• [Records]

= = = =

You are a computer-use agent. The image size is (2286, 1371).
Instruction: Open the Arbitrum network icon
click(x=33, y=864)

= = = =

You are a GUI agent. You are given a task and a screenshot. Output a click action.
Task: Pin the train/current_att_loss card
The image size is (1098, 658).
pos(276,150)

= = = =

• [Exercise] Please reproduce the part that opens with the line containing "You are a GUI" and closes with the line containing "pos(276,150)", substituting "panel" for "card" and leaving everything else unchanged.

• [The completed task]
You are a GUI agent. You are given a task and a screenshot. Output a click action.
Task: Pin the train/current_att_loss panel
The image size is (1098, 658).
pos(276,150)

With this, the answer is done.